Saturday, May 14, 2011

I Hadn't Known it was Mother's Day


The other evening at a dinner (more on Queen Ranier later), the subject turned to Mother's day and what people had done to celebrate "Mother's Day" which supposedly to place last Sunday. Someone had then asked why I hadn't written something about Mother's Day. Someone turned out to be Isabelle Huppert, who is turning out more and more to be my arch-nemesis. She was just trying to provoke me. But it made me think that perhaps millions of people had been waiting for me to write something about Mothers, but I wasn't there for them! My first thought was to blame my assistant, but I immediately remembered I had been snapping at her when she addresses me lately, so perhaps she didn't get around to reminding me.

Well let me tell you a story.

I think the most important thing to remember about mothers is that it's not who they are that makes them special, but it's what they've done for you. I can think of two nice things that my mother has done for me. Unfortunately both scenarios have unhappy endings.

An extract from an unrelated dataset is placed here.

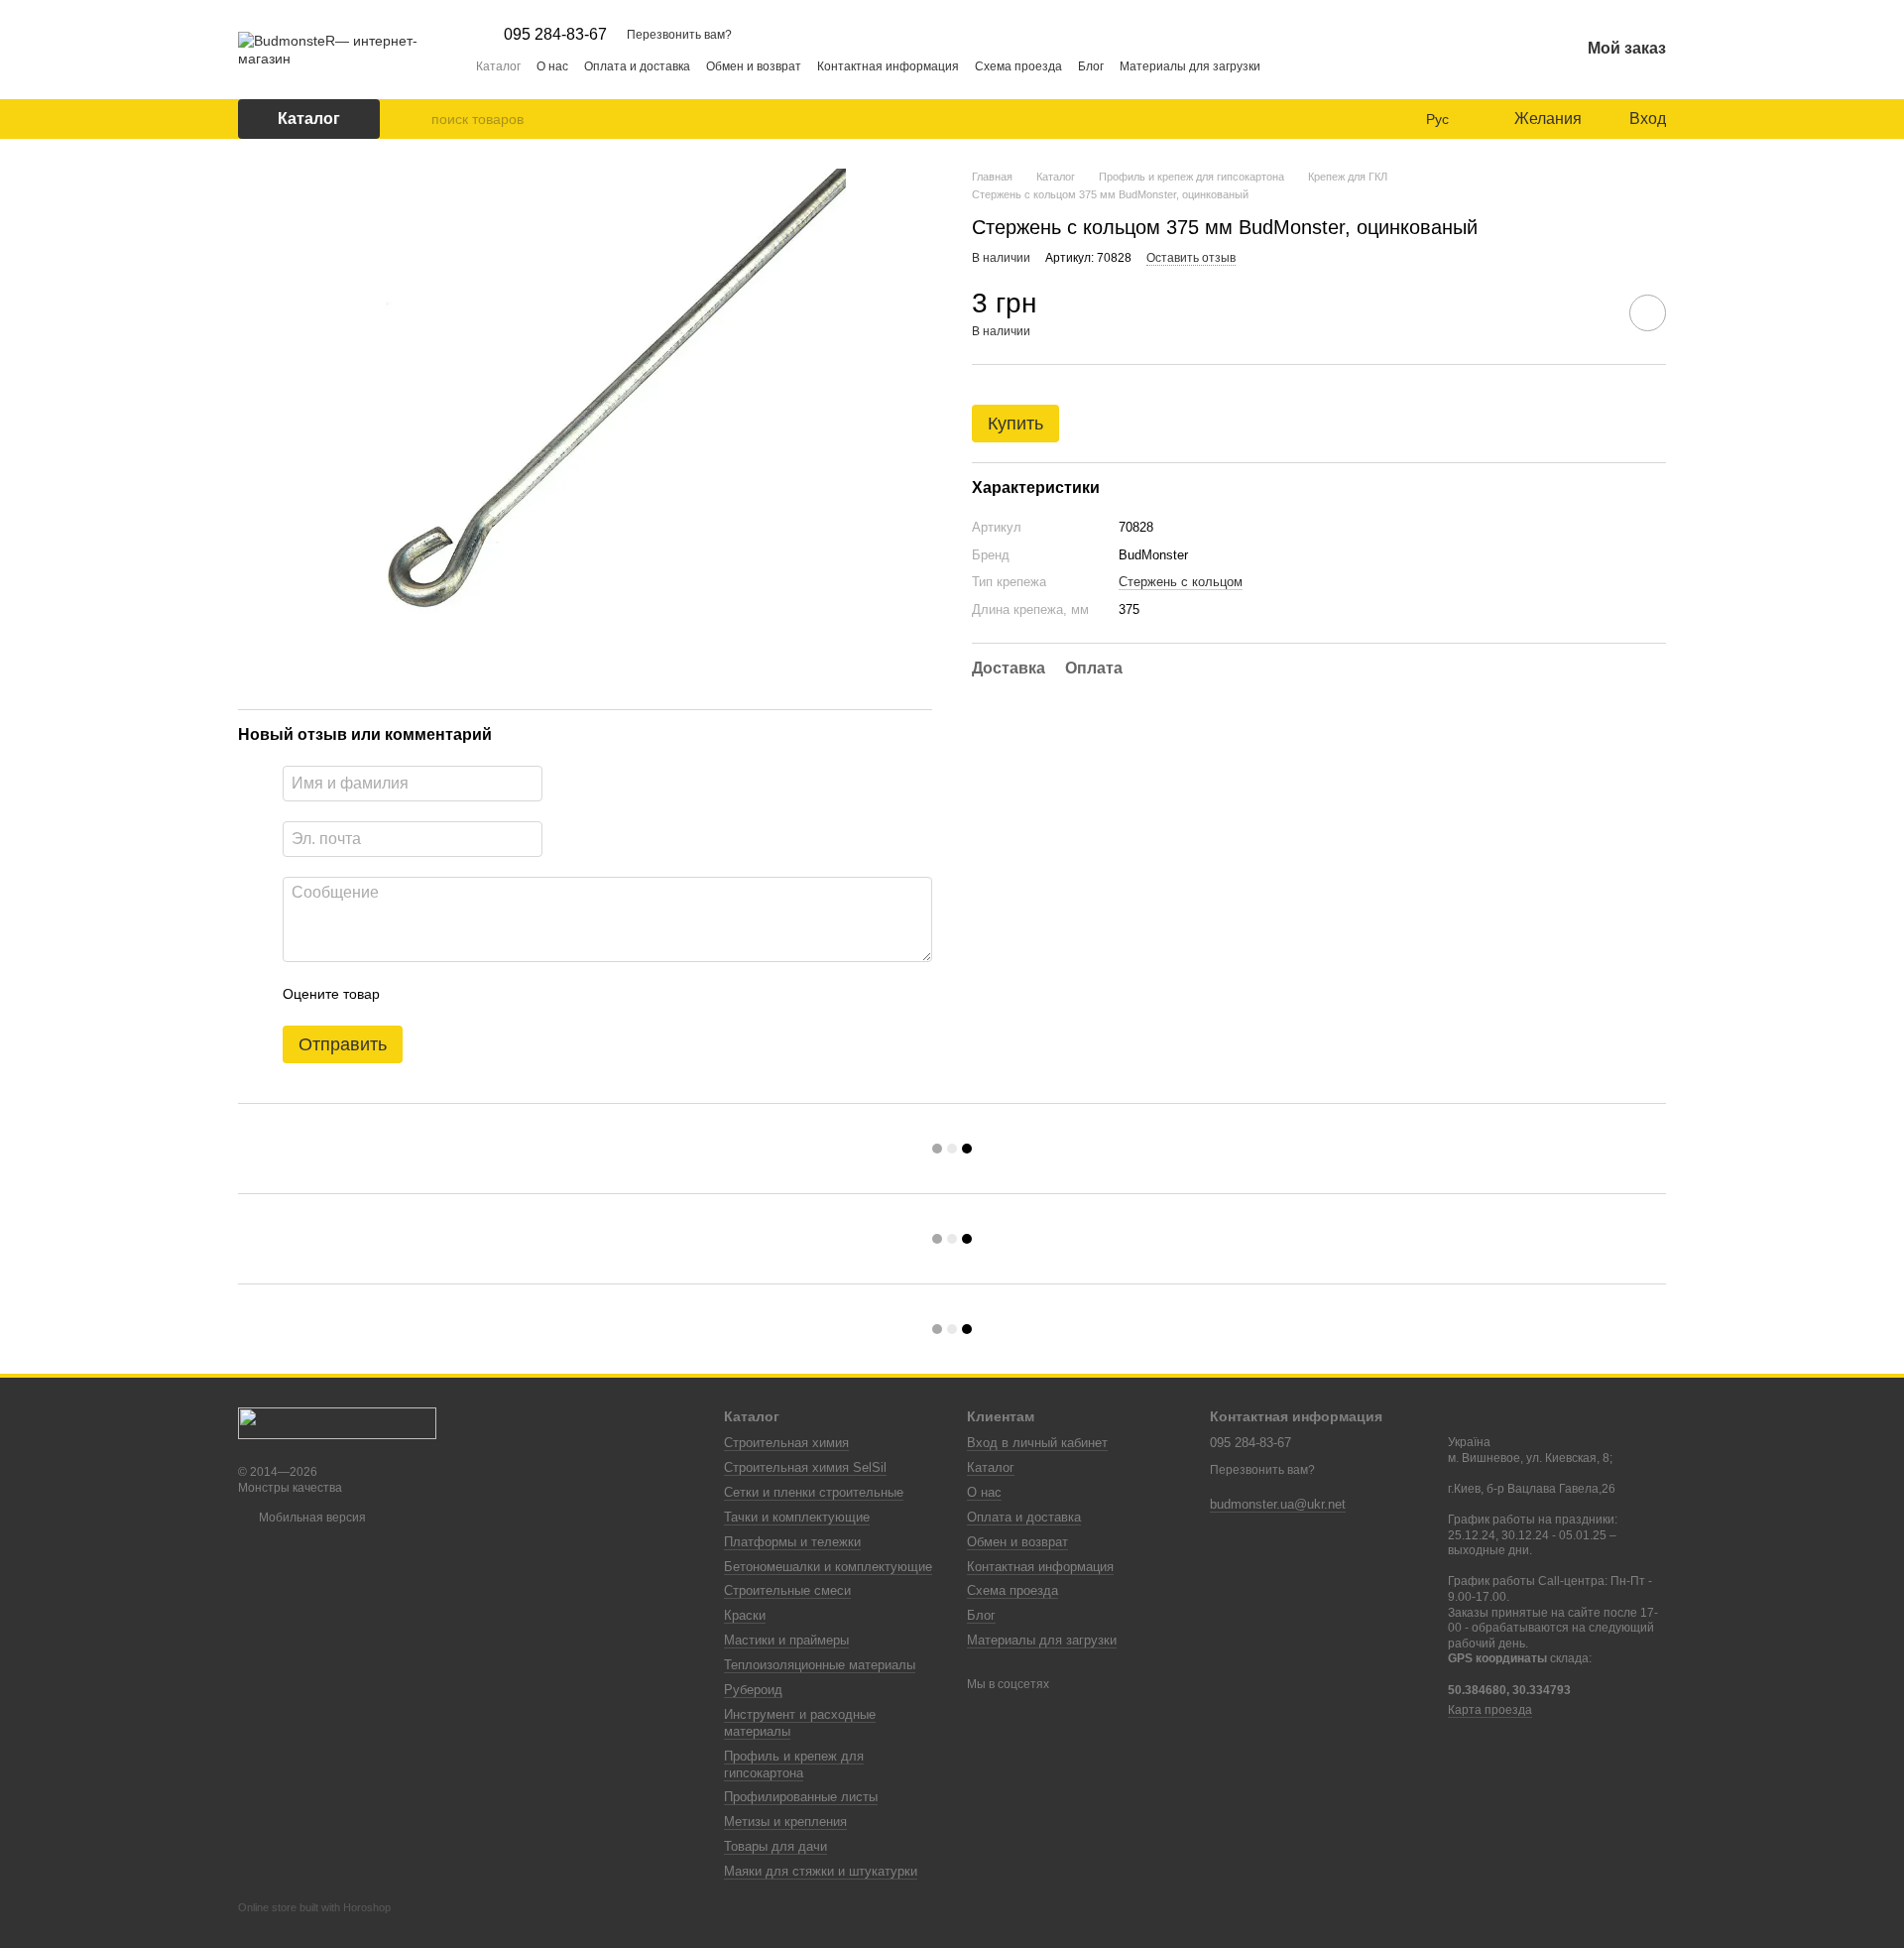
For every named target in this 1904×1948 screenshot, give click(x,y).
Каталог (498, 66)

When I was a child, my mother moved to NYC. Apparently I was abducted by her when I was very young, but I didn't know it. My playground at the time was Studio 54; apparently mother took me there often and I remember always being enchanted by the lights and the sequins. The most magical day for me as a child was Bianca Jagger's birthday party. She rode into the club atop a white horse feathered like a majorette in what for me, was at that time, the most spectacular party entrance I'd seen. (I've since seen, and have participated in better.)

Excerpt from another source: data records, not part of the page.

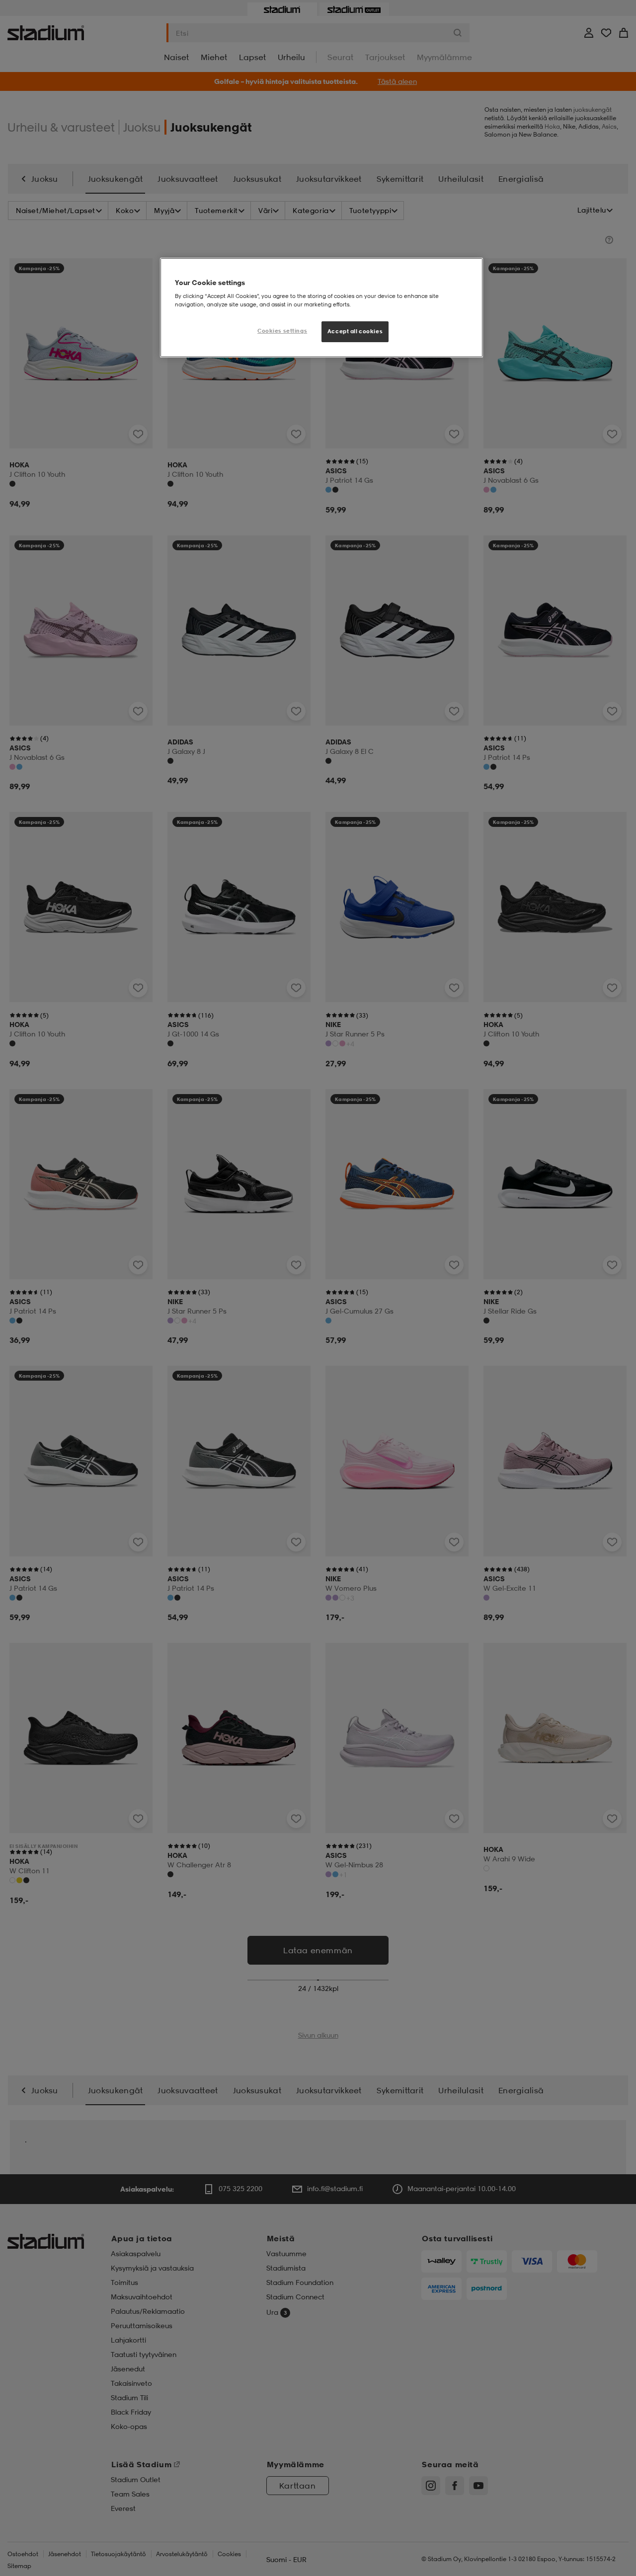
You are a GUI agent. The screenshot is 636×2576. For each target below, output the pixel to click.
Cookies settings (282, 330)
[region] (321, 308)
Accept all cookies (355, 331)
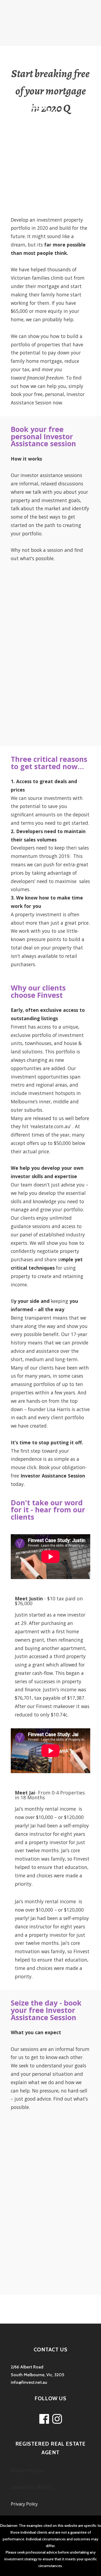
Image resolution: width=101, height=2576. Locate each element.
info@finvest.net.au (29, 2382)
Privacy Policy (24, 2504)
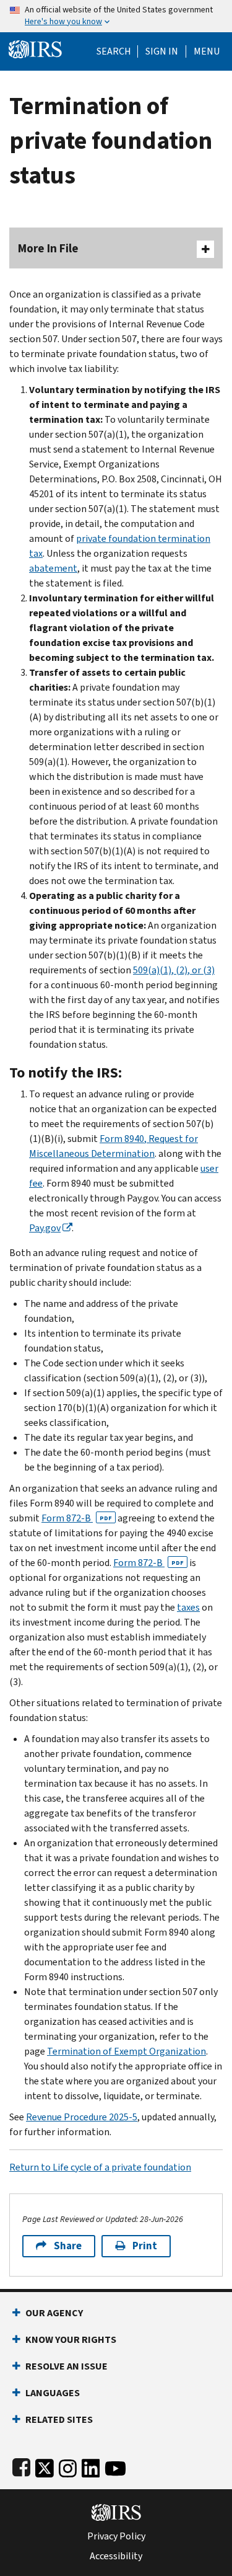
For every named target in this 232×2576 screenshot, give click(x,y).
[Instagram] (68, 2466)
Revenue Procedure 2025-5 (81, 2116)
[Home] (35, 48)
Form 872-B (76, 1518)
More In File (48, 248)
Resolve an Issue (66, 2366)
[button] (161, 51)
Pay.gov (45, 1227)
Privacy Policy (116, 2536)
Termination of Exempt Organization (126, 2051)
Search (114, 51)
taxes (188, 1607)
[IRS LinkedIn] (91, 2466)
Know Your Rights (70, 2339)
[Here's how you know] (116, 16)
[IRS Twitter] (44, 2466)
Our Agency (54, 2312)
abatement (53, 568)
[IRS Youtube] (115, 2466)
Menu (207, 51)
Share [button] (68, 2246)
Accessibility (116, 2556)
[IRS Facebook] (21, 2466)
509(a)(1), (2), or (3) (174, 969)
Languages (52, 2392)
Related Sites (59, 2419)
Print (144, 2246)
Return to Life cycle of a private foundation (100, 2167)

My birthday was also coming up and I asked mother if I could have my birthday at Studio 54 and ride in on a white Horse. She said that six years old was too young for something like that. She said that I should wait for my confirmation. I guess it seemed far enough away.

So do I have to tell you that my confirmation day arrived, and there was no white horse? Well, there wasn't. No Studio 54. (I know no one was going there anymore, but I was still a child and didn't know this.) I hadn't been able to get a hold of her for the entire year before my confirmation. My father had to send me and five friends on a Safari to make up for it, even though he had already committed to an entirely different gift that I would not let him get out of giving me. I learned that day you can only rely on yourself.

The other story involving mother also was in New York. She sold my silkscreen portrait Andy Warhol did of me to buy a Bungalow in Bora Bora. Well, when she died I inherited that bungalow in Bora Bora, but I can tell you that my portrait would be worth much much more than that. I tell you!

So I guess the point of my Mother's Day advice is to you is this: For just this one day, forget about the bad things your mother has done to you. Thank her instead. (At least that's what you're supposed to do) Like "Thank you bringing me to Studio 54 as a child. I always had fun." But leave out "But I do not thank you for not giving me the white horse that you promised to me." Something like that.

I hope everybody had a nice day with Mummy!